• **Instructions for the task**: Write out, with no changes, every line starting at the one that contains "Task: Click the left" and ending at the last line of the data below. Leave pictures out.

----- Dataset records -----

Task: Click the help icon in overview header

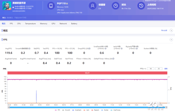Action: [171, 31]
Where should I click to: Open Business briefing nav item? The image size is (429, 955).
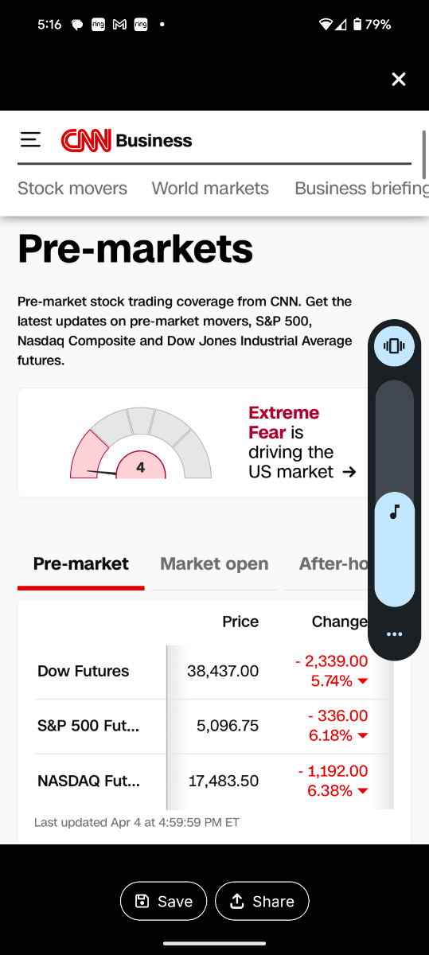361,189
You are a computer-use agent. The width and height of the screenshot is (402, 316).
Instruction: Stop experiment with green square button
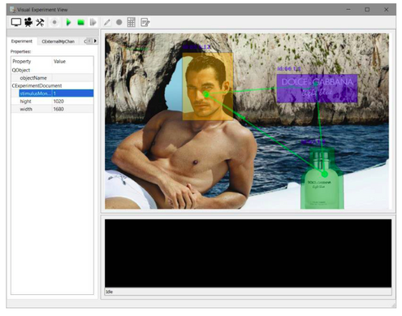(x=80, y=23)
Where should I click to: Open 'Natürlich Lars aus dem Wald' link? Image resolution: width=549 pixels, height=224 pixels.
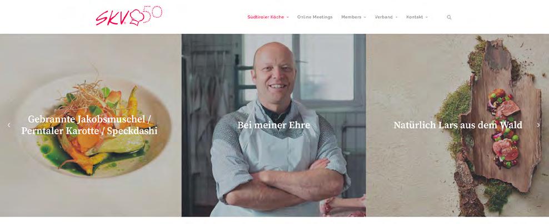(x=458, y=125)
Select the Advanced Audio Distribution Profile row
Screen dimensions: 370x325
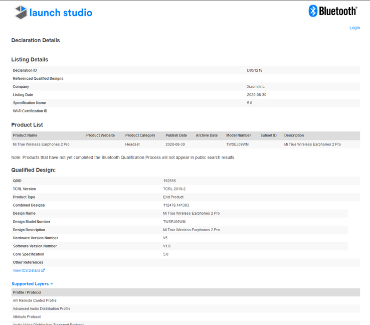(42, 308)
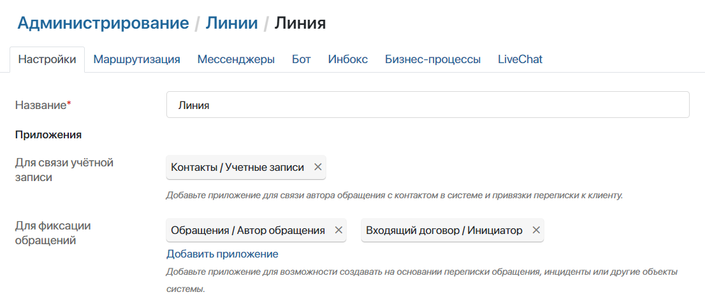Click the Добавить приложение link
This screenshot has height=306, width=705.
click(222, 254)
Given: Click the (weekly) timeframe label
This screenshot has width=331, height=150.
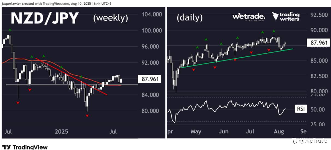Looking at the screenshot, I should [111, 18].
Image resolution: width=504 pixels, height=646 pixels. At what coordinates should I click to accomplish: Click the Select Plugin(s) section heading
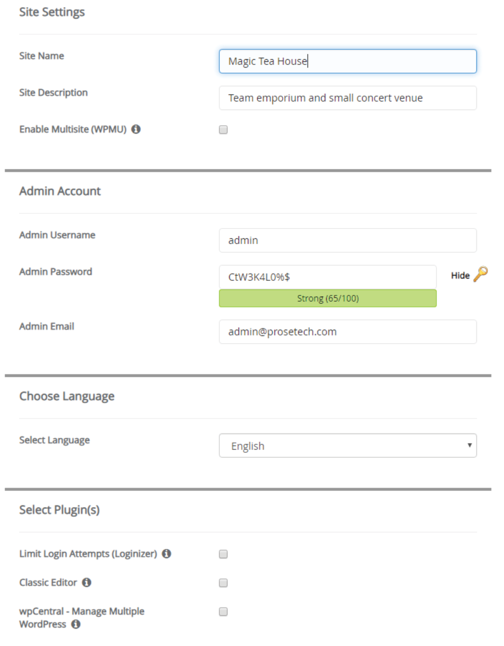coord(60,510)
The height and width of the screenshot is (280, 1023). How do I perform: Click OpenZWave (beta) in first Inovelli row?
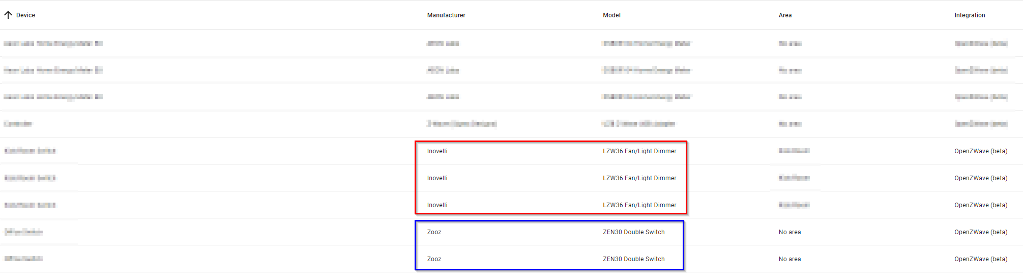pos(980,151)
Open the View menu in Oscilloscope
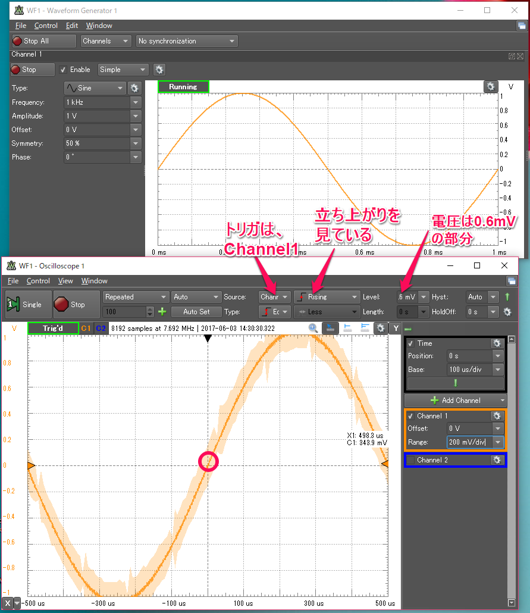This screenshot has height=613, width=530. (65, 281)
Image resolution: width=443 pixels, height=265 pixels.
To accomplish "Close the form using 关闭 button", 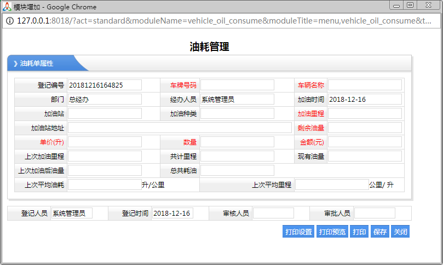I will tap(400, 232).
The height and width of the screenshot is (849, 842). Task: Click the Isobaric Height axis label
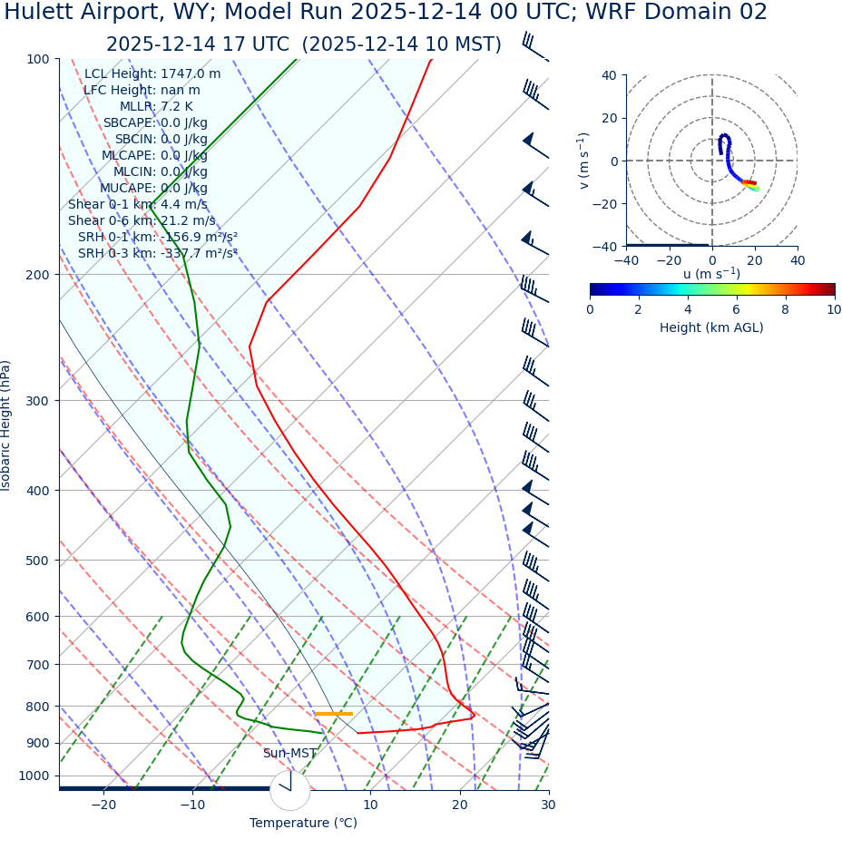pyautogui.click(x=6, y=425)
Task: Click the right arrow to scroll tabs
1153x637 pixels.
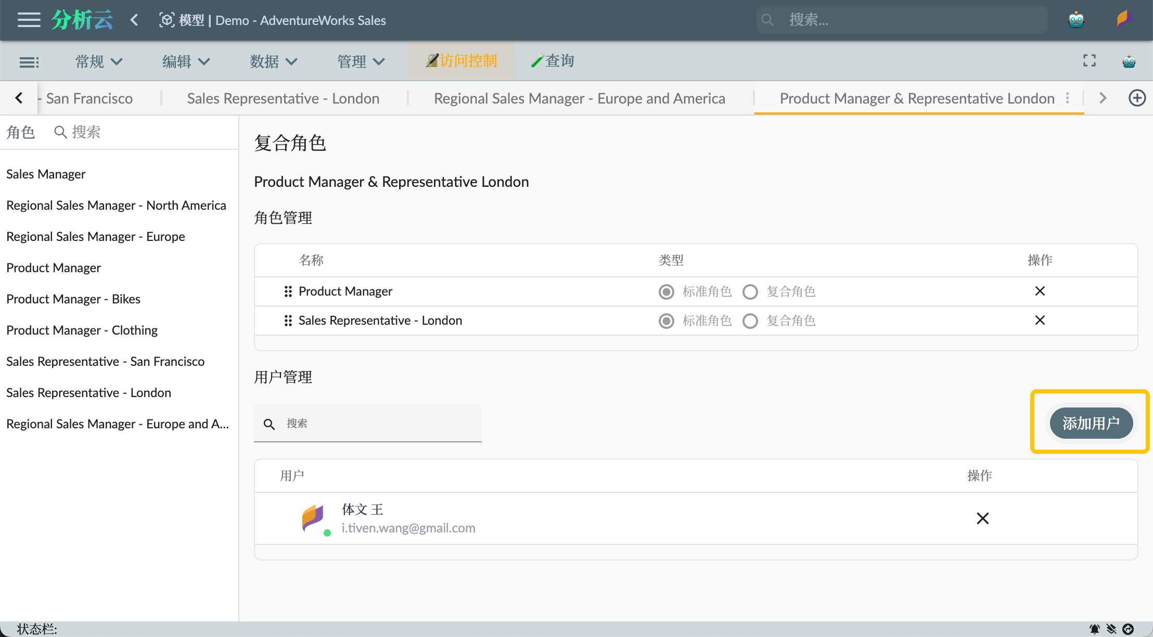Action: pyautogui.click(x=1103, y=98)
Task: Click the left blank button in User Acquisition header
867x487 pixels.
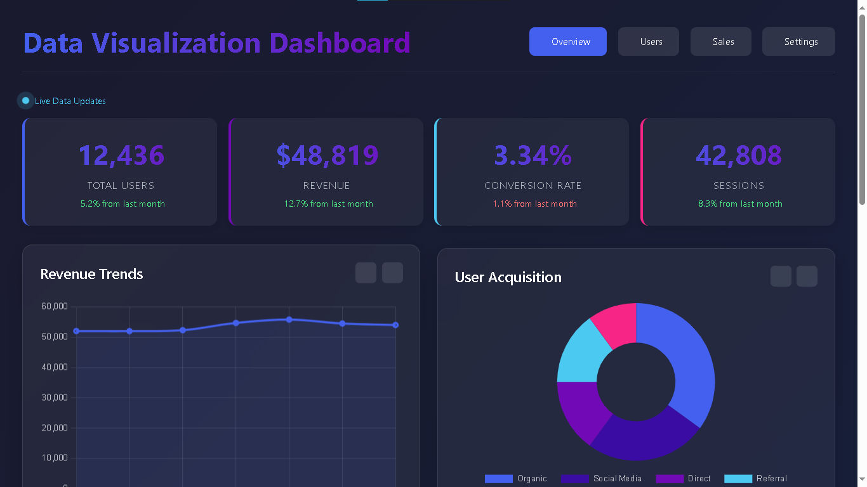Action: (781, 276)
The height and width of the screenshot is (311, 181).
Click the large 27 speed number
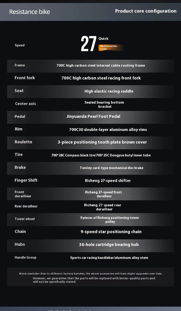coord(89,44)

-----

• **Response to the task**:
Task: Click the left blank button in User Acquisition header
867x487 pixels.
Action: (781, 276)
The height and width of the screenshot is (311, 181).
Click the large 27 speed number
coord(89,44)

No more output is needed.